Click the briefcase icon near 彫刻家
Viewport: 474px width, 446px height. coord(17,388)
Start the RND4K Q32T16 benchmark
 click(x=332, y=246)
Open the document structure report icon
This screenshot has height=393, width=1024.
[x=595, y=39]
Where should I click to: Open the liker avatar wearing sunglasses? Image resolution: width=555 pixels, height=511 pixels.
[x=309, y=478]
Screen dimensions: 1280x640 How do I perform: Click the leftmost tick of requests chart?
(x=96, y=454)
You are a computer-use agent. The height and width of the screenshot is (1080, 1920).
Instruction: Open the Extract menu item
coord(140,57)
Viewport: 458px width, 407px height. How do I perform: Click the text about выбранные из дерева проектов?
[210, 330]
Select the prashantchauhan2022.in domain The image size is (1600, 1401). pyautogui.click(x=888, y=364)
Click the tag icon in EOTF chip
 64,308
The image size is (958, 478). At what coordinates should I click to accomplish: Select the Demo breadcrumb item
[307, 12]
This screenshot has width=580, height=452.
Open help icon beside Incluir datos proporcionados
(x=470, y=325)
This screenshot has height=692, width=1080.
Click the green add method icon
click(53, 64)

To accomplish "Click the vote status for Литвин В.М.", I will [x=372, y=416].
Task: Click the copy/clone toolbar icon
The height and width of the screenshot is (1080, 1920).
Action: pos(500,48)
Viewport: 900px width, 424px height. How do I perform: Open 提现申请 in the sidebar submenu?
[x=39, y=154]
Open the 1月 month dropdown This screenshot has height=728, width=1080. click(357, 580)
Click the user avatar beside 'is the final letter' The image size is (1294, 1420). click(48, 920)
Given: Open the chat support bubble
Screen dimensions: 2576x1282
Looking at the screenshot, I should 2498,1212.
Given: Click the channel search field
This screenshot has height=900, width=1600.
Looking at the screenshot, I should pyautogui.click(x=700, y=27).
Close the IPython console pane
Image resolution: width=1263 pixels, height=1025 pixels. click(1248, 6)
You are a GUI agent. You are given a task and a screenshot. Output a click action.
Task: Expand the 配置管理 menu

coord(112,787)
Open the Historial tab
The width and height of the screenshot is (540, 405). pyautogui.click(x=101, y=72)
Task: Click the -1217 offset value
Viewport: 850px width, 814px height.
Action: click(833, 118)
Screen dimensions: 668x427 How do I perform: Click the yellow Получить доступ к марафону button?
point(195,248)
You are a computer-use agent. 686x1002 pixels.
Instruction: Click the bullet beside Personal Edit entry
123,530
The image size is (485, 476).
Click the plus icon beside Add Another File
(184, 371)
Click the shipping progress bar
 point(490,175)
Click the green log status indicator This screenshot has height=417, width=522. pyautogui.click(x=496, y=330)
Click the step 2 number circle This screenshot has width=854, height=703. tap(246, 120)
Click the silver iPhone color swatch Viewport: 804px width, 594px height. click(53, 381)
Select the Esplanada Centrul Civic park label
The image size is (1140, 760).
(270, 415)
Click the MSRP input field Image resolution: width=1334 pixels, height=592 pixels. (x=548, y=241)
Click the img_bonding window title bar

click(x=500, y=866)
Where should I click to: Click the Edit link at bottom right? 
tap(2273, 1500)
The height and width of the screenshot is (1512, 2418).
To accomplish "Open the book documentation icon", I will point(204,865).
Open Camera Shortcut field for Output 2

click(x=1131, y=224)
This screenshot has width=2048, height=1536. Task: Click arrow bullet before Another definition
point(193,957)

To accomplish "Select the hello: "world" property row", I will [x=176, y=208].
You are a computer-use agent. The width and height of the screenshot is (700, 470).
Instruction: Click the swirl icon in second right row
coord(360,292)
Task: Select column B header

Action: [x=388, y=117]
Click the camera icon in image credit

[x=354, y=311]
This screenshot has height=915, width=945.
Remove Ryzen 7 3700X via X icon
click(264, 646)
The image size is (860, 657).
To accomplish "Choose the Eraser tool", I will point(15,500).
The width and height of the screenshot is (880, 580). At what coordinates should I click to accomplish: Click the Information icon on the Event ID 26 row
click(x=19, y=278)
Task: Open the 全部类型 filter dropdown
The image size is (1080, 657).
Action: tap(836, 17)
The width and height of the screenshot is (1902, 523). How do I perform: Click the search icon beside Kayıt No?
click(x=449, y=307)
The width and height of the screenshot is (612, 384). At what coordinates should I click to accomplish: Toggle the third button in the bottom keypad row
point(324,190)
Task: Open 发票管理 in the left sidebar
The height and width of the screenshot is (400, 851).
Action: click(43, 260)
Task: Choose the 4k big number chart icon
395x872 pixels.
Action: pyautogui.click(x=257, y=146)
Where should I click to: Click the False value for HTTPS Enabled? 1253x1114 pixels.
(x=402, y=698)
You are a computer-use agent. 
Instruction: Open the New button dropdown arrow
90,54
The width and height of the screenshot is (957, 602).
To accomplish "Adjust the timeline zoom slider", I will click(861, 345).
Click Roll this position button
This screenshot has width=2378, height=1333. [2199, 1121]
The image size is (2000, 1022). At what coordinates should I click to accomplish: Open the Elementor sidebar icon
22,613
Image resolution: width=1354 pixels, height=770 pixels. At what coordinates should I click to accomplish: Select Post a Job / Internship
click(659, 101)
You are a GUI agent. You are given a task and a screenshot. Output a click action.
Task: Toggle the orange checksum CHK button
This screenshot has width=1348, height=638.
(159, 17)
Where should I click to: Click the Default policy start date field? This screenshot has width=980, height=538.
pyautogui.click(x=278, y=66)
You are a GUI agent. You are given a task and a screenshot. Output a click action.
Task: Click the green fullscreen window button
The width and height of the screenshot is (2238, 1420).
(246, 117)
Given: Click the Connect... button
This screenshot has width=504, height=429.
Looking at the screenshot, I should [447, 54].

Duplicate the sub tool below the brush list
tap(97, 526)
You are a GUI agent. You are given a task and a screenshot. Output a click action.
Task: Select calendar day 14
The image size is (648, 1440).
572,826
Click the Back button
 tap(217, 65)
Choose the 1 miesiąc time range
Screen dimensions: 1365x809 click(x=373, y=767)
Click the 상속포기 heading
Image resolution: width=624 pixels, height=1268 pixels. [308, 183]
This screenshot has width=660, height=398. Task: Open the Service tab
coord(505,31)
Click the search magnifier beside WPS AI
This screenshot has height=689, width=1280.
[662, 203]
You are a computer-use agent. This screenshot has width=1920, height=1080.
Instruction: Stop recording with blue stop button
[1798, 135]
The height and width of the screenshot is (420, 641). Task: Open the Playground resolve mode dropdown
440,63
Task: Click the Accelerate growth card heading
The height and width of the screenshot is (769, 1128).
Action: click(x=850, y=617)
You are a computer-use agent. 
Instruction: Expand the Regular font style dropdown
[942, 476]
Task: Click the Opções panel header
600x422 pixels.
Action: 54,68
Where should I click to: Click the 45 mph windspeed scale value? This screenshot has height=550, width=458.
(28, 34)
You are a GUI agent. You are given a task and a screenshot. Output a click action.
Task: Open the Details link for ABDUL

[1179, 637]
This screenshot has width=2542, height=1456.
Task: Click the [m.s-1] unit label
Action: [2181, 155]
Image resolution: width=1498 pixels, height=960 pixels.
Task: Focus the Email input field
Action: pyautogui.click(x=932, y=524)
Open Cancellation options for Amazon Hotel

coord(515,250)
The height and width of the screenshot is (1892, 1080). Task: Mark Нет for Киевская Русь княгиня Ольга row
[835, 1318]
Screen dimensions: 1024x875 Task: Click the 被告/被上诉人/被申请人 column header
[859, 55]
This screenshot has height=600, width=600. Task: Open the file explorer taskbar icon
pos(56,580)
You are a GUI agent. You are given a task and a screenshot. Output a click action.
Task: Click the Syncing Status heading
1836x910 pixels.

|---|

Aim of the task: Rewrite every line of the rows, starting at the line containing "Viewport: 458px width, 407px" and ending at the line containing "Click the user", both included. Multiply each coordinate in the answers by 1.9 and round it to a whole number, rounding halves up; leave all other text and numbers unchanged.

Solution to this exercise:
Viewport: 458px width, 407px height. How do I perform: Click the text about выбранные из дерева проектов?
[399, 627]
Select the prashantchauhan2022.in domain The image size is (1600, 1401). pyautogui.click(x=1687, y=692)
Click the tag icon in EOTF chip
 122,585
The image size is (958, 478). At what coordinates should I click to accomplish: Select the Demo breadcrumb item
[583, 23]
This screenshot has width=580, height=452.
Open help icon beside Incluir datos proporcionados
(x=893, y=618)
This screenshot has height=692, width=1080.
Click the green add method icon
click(101, 122)

To accomplish "Click the vote status for Литвин В.М.", I will [x=707, y=790].
Task: Click the copy/clone toolbar icon
The height and width of the screenshot is (1080, 1920).
Action: pos(950,91)
Viewport: 900px width, 424px height. How do I perform: Open 提现申请 in the sidebar submenu?
[x=74, y=293]
Open the 1月 month dropdown This screenshot has height=728, width=1080. click(678, 1102)
Click the user avatar beside 'is the final letter' The image size is (1294, 1420). click(91, 1748)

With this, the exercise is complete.